But two days before my tourist visa was to expire, I received a call from a manager who then scheduled an interview. I was trembling when I picked the phone because I knew that it would be my last chance to save myself. Then, right after our conversation, I paused for a while and breathed as deeply as I could. The feeling was unexplainable. I laughed. I cried. I jumped. I danced. I sang. Yes! I got a job! At last!
Well, it is not the high-paying job that I expected and wished for, but the pay is sufficient to pay my parents’ debts (for two years, I think). And I am free now of almost one month of mental torture and emotional and physical aches.

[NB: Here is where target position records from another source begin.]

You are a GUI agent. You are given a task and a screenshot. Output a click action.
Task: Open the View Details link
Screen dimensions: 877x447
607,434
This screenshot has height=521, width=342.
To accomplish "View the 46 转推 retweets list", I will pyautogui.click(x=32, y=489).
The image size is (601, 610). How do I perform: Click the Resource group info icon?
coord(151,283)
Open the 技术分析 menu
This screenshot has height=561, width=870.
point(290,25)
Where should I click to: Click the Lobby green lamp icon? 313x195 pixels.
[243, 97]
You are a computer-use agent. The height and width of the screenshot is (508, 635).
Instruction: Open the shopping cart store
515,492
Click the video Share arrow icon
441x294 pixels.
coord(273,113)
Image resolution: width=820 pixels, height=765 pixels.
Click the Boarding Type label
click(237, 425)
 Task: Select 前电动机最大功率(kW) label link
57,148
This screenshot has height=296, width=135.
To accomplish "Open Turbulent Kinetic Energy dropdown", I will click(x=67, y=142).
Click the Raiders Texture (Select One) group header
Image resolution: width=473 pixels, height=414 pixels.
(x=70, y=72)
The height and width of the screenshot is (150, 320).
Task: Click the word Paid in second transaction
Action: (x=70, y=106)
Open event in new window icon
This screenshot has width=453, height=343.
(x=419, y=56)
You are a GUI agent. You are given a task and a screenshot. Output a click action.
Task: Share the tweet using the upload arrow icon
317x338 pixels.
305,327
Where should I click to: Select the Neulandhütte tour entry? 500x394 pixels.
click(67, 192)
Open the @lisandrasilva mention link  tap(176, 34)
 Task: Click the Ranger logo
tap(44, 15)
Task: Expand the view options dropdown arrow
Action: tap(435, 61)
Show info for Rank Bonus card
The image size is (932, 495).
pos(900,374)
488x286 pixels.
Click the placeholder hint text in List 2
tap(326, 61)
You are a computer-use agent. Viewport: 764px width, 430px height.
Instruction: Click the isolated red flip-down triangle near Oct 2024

After all the challenges I encountered as I gripped the knife’s edge, I have realized that I should not give up trying until the battle is finished. I have realized that I should not give up fighting because at the end of every storm there is a new beginning. I have realized that I should never give up because life is full of surprises and unexpected events, and that I should not stop believing that there is hope with Him.
I can now start building my dream of helping my parents. It might take tons of patience and sacrifices to achieve it, but I chose this path because I know that it will lead to the chance to repay them for all the hardships they endured to raise and educate me. And I am praying that, in God’s perfect time, I will be going home, debt-free, and saying: Yes. It was worth leaving and living.
Engelbert R. Milagrosa, 24, was born in Bukidnon. He now works as a marketing officer in an architectural firm in the United Arab Emirates.